The ‘exponential rise in data’ — in trends, numbers and a changed API landscape.
The world’s collective data consumption currently stands at 33 ZB. In more familiar numbers, one zettabyte (ZB) is equivalent to 1,024 exabytes or 1,000,000,000,000,000,000,000 bytes.
According to the whitepaper Data Age 2025, published by the IDC, by 2025 the amount of data consumed will rise more than five-fold to 175 ZB.
What do these numbers mean in practice?
- People’s daily digital interactions will increase from today’s average of 750 to an average 5000 by 2025, according to the IDC.
- ‘Exponential’ speaks to the pace at which data is accumulating: whereas data previously doubled every year, the sum of stored ‘knowledge’ will double every 12 hours by 2025, according to IBM.
- The curve expressing the proportional rise of realtime data is also going up fast — by 2025 almost 30% of all data consumed will be realtime (see graph below). This means 1.5x the amount of data consumed in the world today will be obsolete unless distributed and consumed live.
The changed nature of data
The IDC report highlights important shifts in the way data is produced, transferred and used. Whereas before the data economy’s main source was consumer-creators of data (i.e. the value-creators behind Instagram/ WhatsApp/ Facebook) the coming years will see a shift towards business-creators. While these businesses will still want to share information with individual consumers, increasingly, target recipients of this data will be other businesses and/ or sets of devices supporting business processes. By 2025 60% of the world’s data will be produced by businesses.
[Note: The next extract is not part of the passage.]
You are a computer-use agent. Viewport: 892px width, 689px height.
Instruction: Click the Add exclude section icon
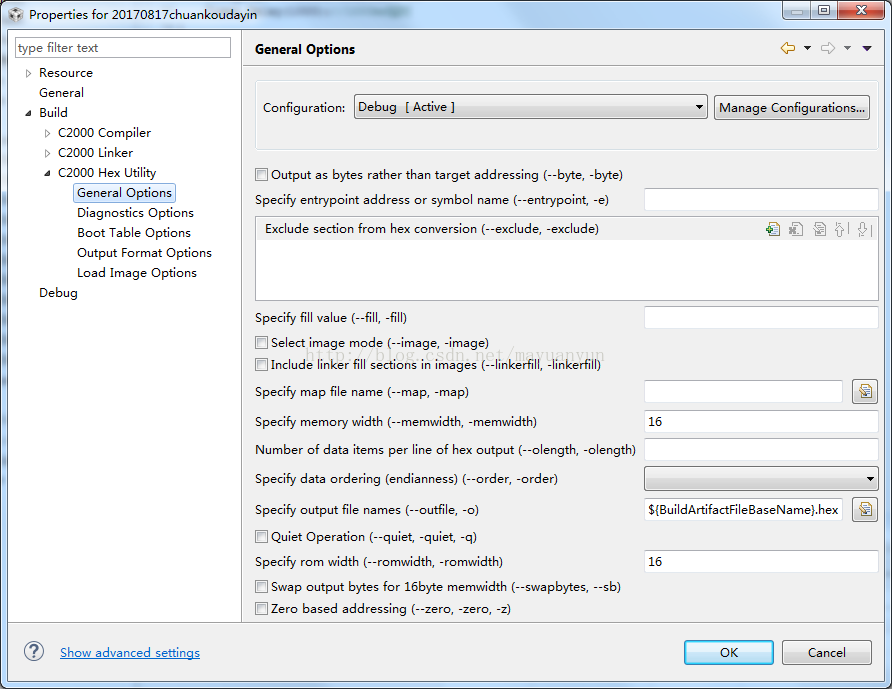[773, 229]
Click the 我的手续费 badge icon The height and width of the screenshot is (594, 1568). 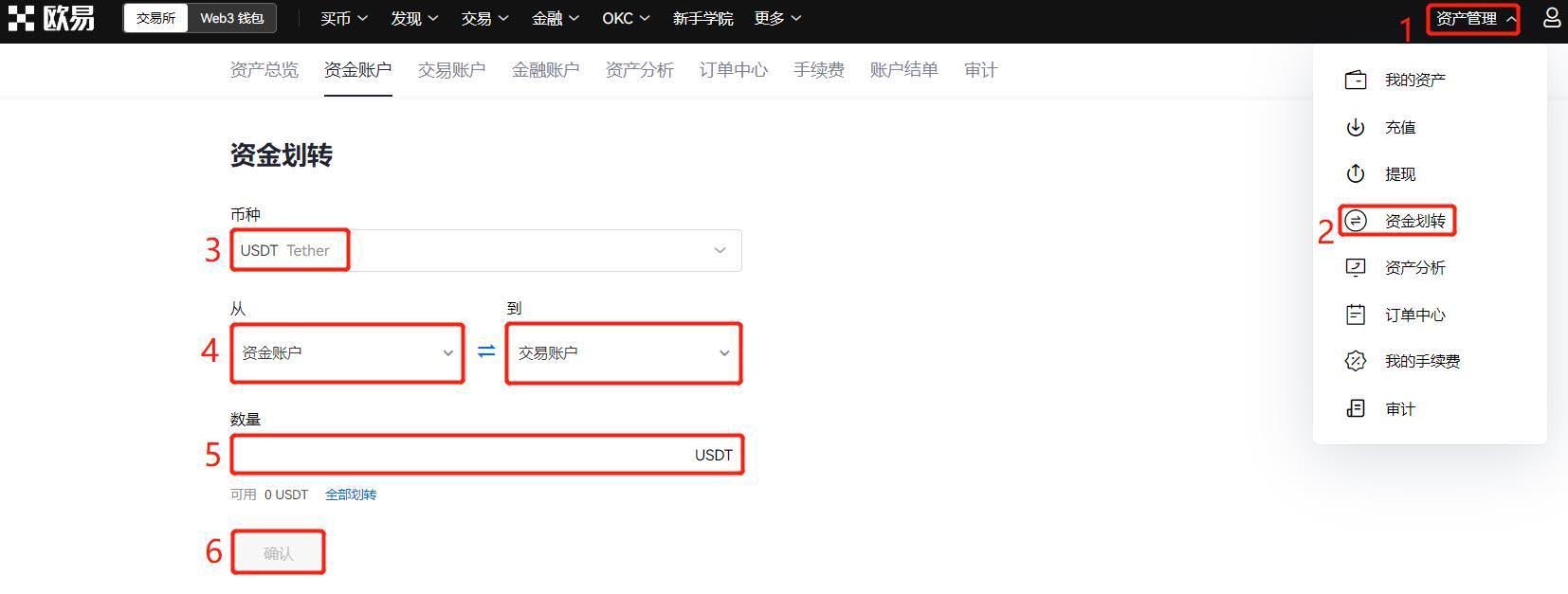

The rise of realtime, and businesses creators are two manifestations of much-talked about ‘megatrends’. Consumer appetite for realtime apps and services, tracking of Ubers, public transport, on-demand food deliveries and so on, will fuel some of the realtime data economy. However, most of this data — up to 95%, according to IBM — will be produced by a proliferation of IoT sensors, controlling a variety of newly automated industrial, business and P2P processes. According to a recent Lightbend study, real-time stream data processing systems for machine learning and AI applications jumped by 500% over the past two years — and will continue a sharp upward curve.
A story of 5 acronyms — megatrends fuelling the data shift
The proliferation of IoT connected devices (a projected 75bn IoT devices come online by 2020) and investment in their development ($60trn over the next 15 years) is such that, just as ‘tech companies’ ceased to exist as a concept when all organizations adopted tech, Internet of Things might cease to be a ‘thing’ when the majority of B2B and industrial processes are powered by data-emitting sensors.
Due to the fact conditions indicated by one IoT device determine the reaction of another, and eventually the overall functioning of a whole set of devices (in AVs, for example, or in other automated processes), their functioning is reliant on information about constantly changing environmental conditions. Data needs to be sent, received and processed in real time, or it loses its value. Realtime APIs will create a growing branch of the API economy, making it possible for businesses to easily integrate, monetize and base services around data streams, reacting to events as they occur, and using this data before it becomes obsolete.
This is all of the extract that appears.